NORFOLK, Va. (AP) — The racist yearbook photo that could sink Virginia Gov. Ralph Northam’s career may have been mistakenly placed on his profile page — but even if it were put there intentionally, it’s unlikely that many students would have noticed, according to alumni who put together the publication or submitted pictures to it 35 years ago.

Giac Chan Nguyen-Tan, a physician practicing in Connecticut, remembers that a page he laid out for the 1984 Eastern Virginia Medical School yearbook was changed without his knowledge before publication.

“Could (the offensive photo) have been slipped in there? Absolutely,” he said, adding that he doesn’t remember laying out Northam’s page, which ended up including a photo of one person in blackface and another dressed in Ku Klux Klan hood and robes.

Fellow yearbook staffer Dr. William Elwood disagrees. Elwood said he doubts any photos were mixed up — and he says it’s unlikely that someone could have pulled a prank because a limited number of people had keys to the yearbook room. He said he took his job seriously and received no complaints after the yearbook was published.

Regardless of how the photo got there, it’s possible not many noticed what was in the yearbook; few students enrolled in the intense medical school program took the publication very seriously — or even looked at it — after it was published, several classmates said. For many, the yearbook was simply not a priority. Northam and his former roommate, Dr. John “Rob” Marsh, rushed off to the military immediately after graduation. Others embarked on their residencies.

“The yearbook comes out in the fall when you’re gone,” said Marsh, who roomed with Northam for two years before graduating in 1983.

The half page that Northam was allotted in the yearbook includes three pictures, including one of him in a suit. A fourth photo shows a man in blackface standing next to a person in a full KKK costume. At a news conference Saturday, Northam remarked that a former, unidentified classmate told him he thought “numerous pages” of the yearbook had received the wrong photos. At the same time, however, Northam acknowledged that he wore blackface to imitate Michael Jackson at a dance contest in Texas decades ago.

The offensive yearbook image was one of at least three blackface photos in the 1984 publication, which was reviewed by an Associated Press reporter. One image shows a man in blackface, dressed up as a woman wearing a wig. A caption reads: “‘Baby Love,’ who ever thought Diana Ross would make it to Medical School!”

Calling the photos “shockingly abhorrent,” school leaders said they have commissioned an investigation into all past yearbooks and the school’s culture. The investigation will be led by high-powered attorney Richard Cullen, a former Virginia attorney general and a former U.S. Attorney in Virginia who directed investigations into financial institutions and defense contractors, the school said in a statement.

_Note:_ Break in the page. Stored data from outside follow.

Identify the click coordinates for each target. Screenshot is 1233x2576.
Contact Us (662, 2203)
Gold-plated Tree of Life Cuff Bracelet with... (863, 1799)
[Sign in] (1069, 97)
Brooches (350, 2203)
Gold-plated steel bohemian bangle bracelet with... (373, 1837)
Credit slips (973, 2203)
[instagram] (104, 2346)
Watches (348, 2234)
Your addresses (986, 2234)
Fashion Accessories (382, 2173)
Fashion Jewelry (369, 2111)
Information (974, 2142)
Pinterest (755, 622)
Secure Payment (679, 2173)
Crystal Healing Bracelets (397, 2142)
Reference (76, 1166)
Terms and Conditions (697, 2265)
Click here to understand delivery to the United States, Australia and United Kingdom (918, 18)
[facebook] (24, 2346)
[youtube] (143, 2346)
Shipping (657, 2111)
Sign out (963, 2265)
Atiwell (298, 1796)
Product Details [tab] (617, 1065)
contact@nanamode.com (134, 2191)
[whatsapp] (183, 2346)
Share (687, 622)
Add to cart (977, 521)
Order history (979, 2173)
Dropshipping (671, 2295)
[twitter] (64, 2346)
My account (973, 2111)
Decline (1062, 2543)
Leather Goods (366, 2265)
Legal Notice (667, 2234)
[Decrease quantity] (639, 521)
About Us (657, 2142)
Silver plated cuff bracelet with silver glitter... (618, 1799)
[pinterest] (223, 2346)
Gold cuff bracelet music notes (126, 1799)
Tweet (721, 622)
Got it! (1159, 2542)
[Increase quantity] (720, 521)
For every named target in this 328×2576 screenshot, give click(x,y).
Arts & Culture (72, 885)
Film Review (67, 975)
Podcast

“We are acutely hurt by the events that occurred,” school president Dr. Richard V. Homan said at a news conference Tuesday. “But it does not compare to the feelings of outrage and pain for our minority and African-American community here at EVMS, Virginia and around the nation.”

Homan said when he discovered in early 2014 that photos of students posing in Confederate uniforms had appeared in the previous year’s yearbook, he eliminated the program, which he said students had lost interest in anyway.

The 1984 photo became public after it was published Friday on the conservative website Big League Politics. The image set off a firestorm of criticism and calls from both state and national Democrats and Republicans for the 59-year-old Democratic governor to resign. Northam initially apologized for appearing in the photo, but the next day said it was not him in the photo.

On Tuesday, the governor gave no public indication of which way he was leaning. He spent Monday in conversations with top advisers about whether he can still govern.

Retired physician and former Northam classmate Walt Broadnax, one of the few black students in the school’s 1984 class, said he believes Northam’s claim that he wasn’t in that photo.

“There is no way anyone would tolerate someone going to a party in blackface,” said Broadnax, 60, a retired physician. “If I had known about it then, it would have been an issue.”

Other students interviewed by The Associated Press said they don’t remember a racist culture at the medical school. Some of the few minority students who were there described an inclusive, even progressive, setting for 1984.

Nguyen-Tan, who said he also doesn’t believe it’s Northam in the photo, said he never saw anyone in blackface or a KKK robe at the school.

Born in Vietnam, he said he is well acquainted with racism and that Northam is “the furthest thing he can be from someone who is a racist or bigot.”

Regarding the photo, “If I had seen that it came from Ralph, I would have thought it was a picture from one of the Halloween parties and wouldn’t have thought much of it,” Nguyen-Tan said.

Elwood said he doesn’t recall seeing any racist photos during the layout process for the publication. He said he saw Northam’s page shortly after publication but wasn’t shocked or outraged.

“It looked like it was done at a Halloween party,” he said. “The political and social climate of this country is far different than it was 35 years ago.”